A fireteam is a small military unit of infantry. It is the smallest unit in the militaries that use it and is the primary unit upon which infantry organization is based in the British Army, Royal Air Force Regiment, Royal Marines, United States Army, United States Marine Corps, United States Air Force Security Forces, Canadian Forces, and Australian Army. Fireteams generally consist of four or fewer soldiers and are usually grouped by two or three teams into a squad or section.

The concept of the fireteam is based on the need for tactical flexibility in infantry operations. A fireteam is capable of autonomous operations as part of a larger unit. Successful fireteam employment relies on quality small unit training for soldiers, experience of fireteam members operating together, sufficient communications infrastructure, and a quality non-commissioned officer corps to provide tactical leadership for the team.

These requirements have led to successful use of the fireteam concept by more professional militaries. It is less useful for armies employing massed infantry formations, or with significant conscription. Conscription makes fireteam development difficult, as team members are more effective as they build experience over time working together and building personal bonds.

The creation of effective fireteams is seen as essential for creating an effective professional military as they serve as a primary group. Psychological studies by the United States Army have indicated that the willingness to fight is more heavily influenced by the desire to avoid failing to support other members of the fireteam than by abstract concepts. Historically, nations with effective fireteam organization have had significantly better performance from their infantry units in combat than those limited to operations by larger units.[citation needed]

In combat, while attacking or maneuvering, a fireteam generally spreads over a distance of 50 metres (160 ft), while in defensive positions the team can cover up to the range of its weapons or the limits of visibility, whichever is less. In open terrain, up to 500 metres (1,600 ft) can be covered by an effective team, although detection range limits effectiveness beyond 100 metres (330 ft) or so without special equipment. A team is effective so long as its primary weapon remains operational. A team is often reduced to only two men in combat.

United States Army

The United States Army particularly emphasizes the fireteam concept.

◆ Collected material ◆
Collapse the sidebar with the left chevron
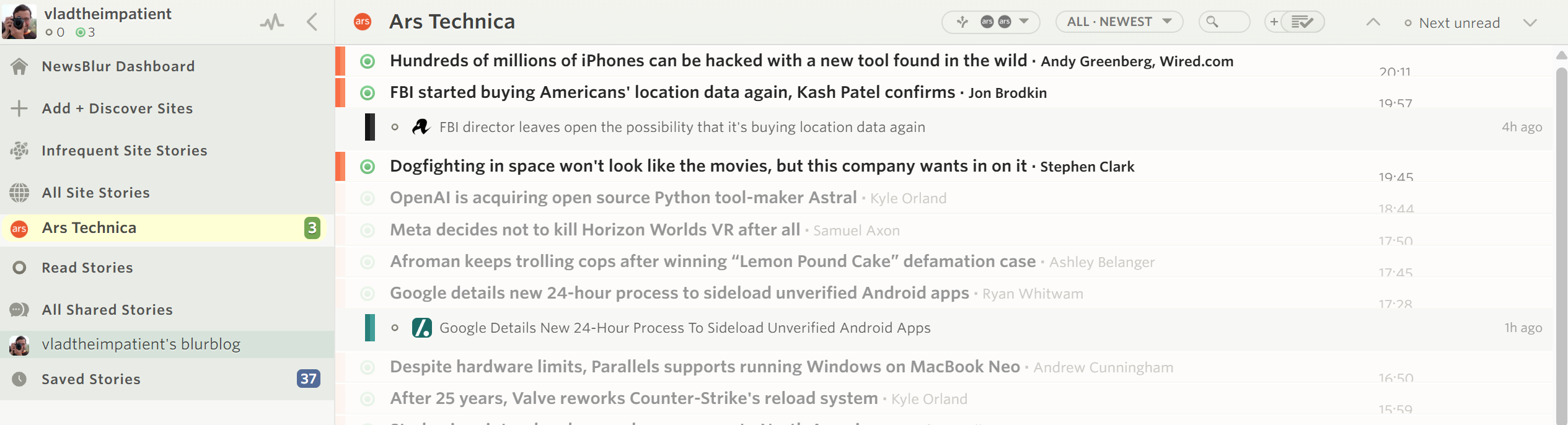The height and width of the screenshot is (425, 1568). pyautogui.click(x=312, y=22)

◆ Written exercise 1 ◆
In the fireteam passage, reproduce word for word the part that begins at the words "The concept of" and stops after "for the team.".
◆ Written exercise 2 ◆
According to the fireteam passage, why does conscription make fireteam development difficult? Answer in one to three sentences.

◆ Task output 1 ◆
The concept of the fireteam is based on the need for tactical flexibility in infantry operations. A fireteam is capable of autonomous operations as part of a larger unit. Successful fireteam employment relies on quality small unit training for soldiers, experience of fireteam members operating together, sufficient communications infrastructure, and a quality non-commissioned officer corps to provide tactical leadership for the team.

◆ Task output 2 ◆
Team members become more effective as they build experience over time working together and form personal bonds. Conscription works against that.